*Your task*. Scan the data beneath this task and copy each line that includes "gray".

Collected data
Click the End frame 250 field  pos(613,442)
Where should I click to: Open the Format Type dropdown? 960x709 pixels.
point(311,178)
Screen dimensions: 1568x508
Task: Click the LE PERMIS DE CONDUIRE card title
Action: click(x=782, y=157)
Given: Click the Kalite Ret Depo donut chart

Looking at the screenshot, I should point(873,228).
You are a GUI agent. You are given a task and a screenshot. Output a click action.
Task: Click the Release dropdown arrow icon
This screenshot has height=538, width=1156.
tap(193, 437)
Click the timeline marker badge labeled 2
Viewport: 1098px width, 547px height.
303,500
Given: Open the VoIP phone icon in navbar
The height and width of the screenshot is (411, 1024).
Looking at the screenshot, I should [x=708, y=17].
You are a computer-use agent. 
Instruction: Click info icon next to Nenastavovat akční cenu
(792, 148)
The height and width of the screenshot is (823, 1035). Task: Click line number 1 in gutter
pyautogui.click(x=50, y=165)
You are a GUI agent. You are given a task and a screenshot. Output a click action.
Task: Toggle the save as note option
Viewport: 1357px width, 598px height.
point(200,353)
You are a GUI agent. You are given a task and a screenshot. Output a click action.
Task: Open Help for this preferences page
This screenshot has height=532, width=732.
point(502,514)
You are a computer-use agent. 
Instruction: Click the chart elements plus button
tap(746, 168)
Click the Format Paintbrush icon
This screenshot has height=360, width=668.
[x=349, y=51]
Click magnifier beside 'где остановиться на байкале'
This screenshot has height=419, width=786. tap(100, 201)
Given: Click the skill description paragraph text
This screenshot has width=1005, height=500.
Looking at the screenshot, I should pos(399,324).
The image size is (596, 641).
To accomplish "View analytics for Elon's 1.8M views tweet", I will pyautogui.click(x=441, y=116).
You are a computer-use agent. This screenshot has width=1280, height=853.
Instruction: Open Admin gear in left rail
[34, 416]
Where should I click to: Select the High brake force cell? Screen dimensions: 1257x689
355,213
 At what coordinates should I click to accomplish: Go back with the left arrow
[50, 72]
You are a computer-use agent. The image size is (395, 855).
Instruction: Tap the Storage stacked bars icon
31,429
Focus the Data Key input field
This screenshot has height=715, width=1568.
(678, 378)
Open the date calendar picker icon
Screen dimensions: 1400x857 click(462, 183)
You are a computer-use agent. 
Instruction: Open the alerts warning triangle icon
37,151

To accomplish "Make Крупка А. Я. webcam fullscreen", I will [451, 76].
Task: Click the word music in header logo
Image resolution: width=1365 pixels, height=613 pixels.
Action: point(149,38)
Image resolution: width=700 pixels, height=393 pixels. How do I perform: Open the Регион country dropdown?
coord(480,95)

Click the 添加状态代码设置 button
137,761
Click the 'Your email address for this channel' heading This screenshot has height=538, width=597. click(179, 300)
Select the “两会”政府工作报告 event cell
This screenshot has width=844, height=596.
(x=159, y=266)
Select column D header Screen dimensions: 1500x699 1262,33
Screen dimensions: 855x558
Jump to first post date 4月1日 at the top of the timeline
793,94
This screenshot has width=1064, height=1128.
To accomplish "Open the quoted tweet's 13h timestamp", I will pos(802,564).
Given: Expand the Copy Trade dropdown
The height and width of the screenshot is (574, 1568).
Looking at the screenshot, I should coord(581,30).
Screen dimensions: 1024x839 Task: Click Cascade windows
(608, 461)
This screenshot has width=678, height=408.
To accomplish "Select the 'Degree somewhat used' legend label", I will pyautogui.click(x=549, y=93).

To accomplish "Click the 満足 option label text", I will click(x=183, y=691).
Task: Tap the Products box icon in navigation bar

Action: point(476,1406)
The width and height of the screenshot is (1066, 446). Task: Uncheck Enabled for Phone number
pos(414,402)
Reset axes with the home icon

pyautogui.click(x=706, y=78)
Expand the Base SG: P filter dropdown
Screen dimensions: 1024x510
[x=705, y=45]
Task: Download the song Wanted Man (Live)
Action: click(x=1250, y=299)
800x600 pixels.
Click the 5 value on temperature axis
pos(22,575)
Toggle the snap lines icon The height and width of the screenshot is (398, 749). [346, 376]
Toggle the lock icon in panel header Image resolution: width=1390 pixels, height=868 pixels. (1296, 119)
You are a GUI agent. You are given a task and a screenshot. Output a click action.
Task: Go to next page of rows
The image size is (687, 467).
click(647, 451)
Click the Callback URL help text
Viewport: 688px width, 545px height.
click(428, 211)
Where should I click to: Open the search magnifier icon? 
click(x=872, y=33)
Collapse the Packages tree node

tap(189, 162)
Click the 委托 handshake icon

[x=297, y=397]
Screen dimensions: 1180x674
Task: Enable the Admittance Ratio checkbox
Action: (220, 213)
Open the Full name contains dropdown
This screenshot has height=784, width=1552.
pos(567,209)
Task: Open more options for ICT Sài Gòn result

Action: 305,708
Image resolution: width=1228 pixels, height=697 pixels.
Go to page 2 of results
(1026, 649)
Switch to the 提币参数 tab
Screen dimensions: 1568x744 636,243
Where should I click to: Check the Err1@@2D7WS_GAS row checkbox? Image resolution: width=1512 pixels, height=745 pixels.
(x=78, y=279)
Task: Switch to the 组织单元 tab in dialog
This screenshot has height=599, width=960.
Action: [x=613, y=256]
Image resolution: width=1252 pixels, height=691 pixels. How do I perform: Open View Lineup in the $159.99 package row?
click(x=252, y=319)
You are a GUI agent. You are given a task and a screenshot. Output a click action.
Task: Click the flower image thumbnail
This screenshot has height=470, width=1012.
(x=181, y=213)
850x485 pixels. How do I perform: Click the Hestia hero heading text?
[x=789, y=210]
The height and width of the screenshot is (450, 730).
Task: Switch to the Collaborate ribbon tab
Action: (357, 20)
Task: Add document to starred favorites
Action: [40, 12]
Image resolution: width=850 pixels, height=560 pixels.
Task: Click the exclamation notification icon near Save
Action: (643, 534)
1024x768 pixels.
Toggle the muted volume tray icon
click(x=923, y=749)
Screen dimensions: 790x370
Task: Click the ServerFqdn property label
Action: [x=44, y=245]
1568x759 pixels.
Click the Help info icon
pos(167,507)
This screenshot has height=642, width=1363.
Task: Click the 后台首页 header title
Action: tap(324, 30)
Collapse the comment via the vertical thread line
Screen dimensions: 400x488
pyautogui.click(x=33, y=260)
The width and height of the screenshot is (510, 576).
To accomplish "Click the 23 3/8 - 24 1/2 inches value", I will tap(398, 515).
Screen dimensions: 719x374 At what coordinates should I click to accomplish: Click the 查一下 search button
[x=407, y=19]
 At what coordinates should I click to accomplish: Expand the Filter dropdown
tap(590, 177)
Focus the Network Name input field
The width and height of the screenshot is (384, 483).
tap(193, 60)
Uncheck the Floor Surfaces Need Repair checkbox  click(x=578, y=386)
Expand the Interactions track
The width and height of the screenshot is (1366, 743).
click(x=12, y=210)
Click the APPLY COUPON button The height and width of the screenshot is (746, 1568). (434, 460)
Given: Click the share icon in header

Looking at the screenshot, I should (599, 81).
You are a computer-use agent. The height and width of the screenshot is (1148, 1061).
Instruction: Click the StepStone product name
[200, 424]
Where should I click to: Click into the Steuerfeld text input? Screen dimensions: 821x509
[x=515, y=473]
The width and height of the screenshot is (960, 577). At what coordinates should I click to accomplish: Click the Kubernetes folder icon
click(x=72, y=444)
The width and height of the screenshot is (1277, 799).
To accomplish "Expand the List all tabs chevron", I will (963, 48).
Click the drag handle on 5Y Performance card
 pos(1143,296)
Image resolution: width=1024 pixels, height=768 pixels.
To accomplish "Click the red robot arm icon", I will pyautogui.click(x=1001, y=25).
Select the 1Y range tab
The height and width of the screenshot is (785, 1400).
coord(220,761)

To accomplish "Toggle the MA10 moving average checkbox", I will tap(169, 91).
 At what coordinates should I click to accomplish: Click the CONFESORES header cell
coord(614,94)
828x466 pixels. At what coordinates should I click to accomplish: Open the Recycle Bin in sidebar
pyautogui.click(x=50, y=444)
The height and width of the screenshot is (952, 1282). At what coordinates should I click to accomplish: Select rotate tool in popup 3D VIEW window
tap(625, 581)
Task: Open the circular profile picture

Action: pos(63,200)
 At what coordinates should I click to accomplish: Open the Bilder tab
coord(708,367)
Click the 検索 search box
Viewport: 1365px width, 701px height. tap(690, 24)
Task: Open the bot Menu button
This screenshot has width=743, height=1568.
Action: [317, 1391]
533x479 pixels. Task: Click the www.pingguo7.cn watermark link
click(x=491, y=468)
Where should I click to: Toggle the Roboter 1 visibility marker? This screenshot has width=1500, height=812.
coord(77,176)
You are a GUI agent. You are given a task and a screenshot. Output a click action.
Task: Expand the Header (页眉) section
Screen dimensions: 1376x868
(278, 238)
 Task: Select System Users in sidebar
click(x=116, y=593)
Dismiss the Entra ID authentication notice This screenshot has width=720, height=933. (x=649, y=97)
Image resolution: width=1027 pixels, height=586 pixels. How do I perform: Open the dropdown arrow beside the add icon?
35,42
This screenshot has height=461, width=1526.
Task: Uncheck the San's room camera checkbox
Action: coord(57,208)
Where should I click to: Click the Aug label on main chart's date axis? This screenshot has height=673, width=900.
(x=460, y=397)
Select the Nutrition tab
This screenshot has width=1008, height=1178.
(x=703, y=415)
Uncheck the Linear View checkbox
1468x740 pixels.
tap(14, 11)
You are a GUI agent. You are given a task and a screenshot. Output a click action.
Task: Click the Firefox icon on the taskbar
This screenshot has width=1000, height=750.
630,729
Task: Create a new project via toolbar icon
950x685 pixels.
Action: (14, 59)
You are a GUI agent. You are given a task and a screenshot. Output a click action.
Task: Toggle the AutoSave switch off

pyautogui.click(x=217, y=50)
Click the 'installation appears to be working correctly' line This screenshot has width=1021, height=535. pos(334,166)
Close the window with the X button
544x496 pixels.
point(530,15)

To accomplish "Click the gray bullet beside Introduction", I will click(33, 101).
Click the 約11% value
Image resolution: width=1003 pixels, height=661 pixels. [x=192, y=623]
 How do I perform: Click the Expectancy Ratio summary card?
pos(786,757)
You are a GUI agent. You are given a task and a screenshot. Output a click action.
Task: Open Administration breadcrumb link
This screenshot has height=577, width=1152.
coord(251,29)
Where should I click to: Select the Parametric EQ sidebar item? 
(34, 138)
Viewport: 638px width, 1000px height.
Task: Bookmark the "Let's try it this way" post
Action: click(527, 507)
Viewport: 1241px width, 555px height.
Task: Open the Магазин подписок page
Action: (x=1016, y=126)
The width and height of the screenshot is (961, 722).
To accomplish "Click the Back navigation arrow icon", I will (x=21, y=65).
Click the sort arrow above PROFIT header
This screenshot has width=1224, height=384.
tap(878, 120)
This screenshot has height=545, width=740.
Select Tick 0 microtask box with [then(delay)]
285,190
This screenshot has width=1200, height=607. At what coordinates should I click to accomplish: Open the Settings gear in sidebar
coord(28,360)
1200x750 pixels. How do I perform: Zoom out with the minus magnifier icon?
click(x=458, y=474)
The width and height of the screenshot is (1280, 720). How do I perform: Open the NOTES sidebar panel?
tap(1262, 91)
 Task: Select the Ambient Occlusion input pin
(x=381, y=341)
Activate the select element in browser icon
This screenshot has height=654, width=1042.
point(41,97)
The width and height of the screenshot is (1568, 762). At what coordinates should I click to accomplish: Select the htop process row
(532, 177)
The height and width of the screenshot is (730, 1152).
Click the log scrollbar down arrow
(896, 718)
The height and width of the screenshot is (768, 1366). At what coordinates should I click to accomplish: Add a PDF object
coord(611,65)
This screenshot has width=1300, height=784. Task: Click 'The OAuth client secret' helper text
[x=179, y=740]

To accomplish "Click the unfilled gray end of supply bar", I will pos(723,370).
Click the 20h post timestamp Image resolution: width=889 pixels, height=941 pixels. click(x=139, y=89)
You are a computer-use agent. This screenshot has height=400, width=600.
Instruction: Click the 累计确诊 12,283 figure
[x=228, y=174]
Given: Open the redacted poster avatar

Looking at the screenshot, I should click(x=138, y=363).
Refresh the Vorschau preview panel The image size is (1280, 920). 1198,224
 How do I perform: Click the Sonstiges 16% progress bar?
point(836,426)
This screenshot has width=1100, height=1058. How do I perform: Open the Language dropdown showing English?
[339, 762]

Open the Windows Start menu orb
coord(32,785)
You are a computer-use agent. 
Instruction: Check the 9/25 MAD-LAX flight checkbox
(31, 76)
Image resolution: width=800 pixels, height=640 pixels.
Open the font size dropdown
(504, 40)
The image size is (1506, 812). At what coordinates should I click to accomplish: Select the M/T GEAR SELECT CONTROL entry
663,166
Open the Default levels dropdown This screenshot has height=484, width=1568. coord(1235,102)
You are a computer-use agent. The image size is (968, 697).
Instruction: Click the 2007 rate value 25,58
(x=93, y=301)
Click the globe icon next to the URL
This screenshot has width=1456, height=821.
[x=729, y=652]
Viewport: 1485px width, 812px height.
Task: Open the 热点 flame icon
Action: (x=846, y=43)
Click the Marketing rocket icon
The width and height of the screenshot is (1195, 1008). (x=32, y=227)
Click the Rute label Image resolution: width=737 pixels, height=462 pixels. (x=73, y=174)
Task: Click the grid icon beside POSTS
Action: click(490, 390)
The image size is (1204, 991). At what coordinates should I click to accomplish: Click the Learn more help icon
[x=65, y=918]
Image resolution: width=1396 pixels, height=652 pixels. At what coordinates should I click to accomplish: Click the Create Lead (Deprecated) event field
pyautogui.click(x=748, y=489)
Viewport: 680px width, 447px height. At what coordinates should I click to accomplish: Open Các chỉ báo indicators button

*Response to this exercise*.
To accomplish "Click the gray bullet beside Introduction", I will click(33, 101).
To accomplish "Click the unfilled gray end of supply bar", I will pos(723,370).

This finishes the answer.